El gobernante lleva calada la peluca blanca de cascada, de uso obligado en ceremonias nobiliarias y cortesanas, la cual resalta y da mayor realismo a su semblante. Viste casaca de terciopelo rojizo oscuro, cerrada en la cintura, larga hasta las rodillas. Sobresale el rico bordado de hilo de oro y botones dorados entremezclados que decoran el frente de la vestidura y la vuelta de la manga. Por influencia de la moda francesa, el duque de Linares también luce una corbata de chorrera de fino encaje que combina con la delicadeza de los puños.
Un poco más abajo, en su mano derecha sostiene un documento manuscrito que empieza con la abreviatura Exmo Sr (excelentísimo señor, el tratamiento de los virreyes españoles), en tanto su mano izquierda sujeta un guante del que ha despojado a su mano derecha. Bajo el brazo izquierdo, el modelo lleva un sombrero tricornio con un filo ocre coronado por pequeñas plumas blancas en el borde, accesorio que está próximo a la empuñadura recta de una espada. En todos los detalles sobresale el oficio del pintor para reproducir la calidad de texturas y materiales, valores táctiles que también son perceptibles en las medias de seda bordadas, así como en los zapatos de estilo francés con tacón rojo y sutil espuela plateada.

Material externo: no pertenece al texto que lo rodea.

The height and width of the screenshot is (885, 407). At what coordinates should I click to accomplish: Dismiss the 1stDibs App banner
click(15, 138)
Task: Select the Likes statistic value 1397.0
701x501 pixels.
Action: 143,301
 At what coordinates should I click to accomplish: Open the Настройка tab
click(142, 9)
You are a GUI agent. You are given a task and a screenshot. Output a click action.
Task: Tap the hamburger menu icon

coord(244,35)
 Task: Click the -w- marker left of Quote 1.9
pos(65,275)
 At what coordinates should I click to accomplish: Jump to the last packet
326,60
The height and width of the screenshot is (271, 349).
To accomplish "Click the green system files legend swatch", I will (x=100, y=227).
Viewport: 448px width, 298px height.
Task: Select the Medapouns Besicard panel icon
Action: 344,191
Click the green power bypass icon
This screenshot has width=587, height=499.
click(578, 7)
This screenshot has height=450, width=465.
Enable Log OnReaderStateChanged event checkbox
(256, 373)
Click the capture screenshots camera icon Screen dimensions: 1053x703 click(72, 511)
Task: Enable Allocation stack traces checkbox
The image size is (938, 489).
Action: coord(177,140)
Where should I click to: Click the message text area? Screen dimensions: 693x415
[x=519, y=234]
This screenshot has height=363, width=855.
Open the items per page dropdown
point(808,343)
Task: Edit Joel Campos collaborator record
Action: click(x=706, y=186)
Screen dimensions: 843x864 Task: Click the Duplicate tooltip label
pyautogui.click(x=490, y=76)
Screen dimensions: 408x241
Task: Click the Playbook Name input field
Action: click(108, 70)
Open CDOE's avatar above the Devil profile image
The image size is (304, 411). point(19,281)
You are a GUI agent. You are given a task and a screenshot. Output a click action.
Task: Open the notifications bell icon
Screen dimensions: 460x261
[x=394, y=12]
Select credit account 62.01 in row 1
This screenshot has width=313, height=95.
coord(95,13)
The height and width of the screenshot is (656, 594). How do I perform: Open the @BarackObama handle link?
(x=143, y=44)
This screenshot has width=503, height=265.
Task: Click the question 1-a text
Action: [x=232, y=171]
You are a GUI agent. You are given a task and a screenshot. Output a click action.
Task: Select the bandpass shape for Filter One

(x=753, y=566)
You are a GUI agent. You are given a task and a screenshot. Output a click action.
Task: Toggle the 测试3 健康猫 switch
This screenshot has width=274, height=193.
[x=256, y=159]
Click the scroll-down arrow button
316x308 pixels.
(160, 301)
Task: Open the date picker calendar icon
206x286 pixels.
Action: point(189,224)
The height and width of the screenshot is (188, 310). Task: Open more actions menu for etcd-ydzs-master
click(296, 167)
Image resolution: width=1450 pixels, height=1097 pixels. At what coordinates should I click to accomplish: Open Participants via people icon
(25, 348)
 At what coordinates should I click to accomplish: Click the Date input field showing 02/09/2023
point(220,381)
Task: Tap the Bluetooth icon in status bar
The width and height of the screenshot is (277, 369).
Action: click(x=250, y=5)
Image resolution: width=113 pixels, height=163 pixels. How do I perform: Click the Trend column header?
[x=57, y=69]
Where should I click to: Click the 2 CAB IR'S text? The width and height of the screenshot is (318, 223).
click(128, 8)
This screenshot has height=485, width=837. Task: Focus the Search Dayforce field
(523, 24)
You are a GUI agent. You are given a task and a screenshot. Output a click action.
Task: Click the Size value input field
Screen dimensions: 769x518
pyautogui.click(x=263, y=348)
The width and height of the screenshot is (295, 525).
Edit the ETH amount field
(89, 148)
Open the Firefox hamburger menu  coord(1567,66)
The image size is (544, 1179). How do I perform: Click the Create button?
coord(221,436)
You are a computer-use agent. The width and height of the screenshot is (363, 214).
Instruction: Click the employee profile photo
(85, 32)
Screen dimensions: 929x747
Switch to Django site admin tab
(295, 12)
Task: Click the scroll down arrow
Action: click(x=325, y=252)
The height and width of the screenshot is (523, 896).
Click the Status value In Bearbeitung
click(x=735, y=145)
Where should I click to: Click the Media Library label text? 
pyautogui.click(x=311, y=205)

Entre las características formales de la pintura barroca, cabe mencionar el gusto por el naturalismo realista y el uso de recursos teatrales y escenográficos, por lo que quizá el artista ubicó al duque de Linares en alguno de los salones del Real Palacio de México. En este caso, el pintor recreó parte de uno de los recintos destacando la suntuosidad del cortinaje rojo en el cual se plasma el escudo de armas del retratado entre los pliegues de tela, los cuales descienden hasta el piso en donde un fuste y basamento de columna sirven como fondo arquitectónico. A su lado se localiza una la leyenda biográfica del personaje, así como información relativa a la muerte y entierro del virrey en junio de 1717.
La confluencia de elementos europeos no solo pone en escena el ámbito cultural del siglo XVIII, sino que también abre interesantes posibilidades de decodificación del arte colonial.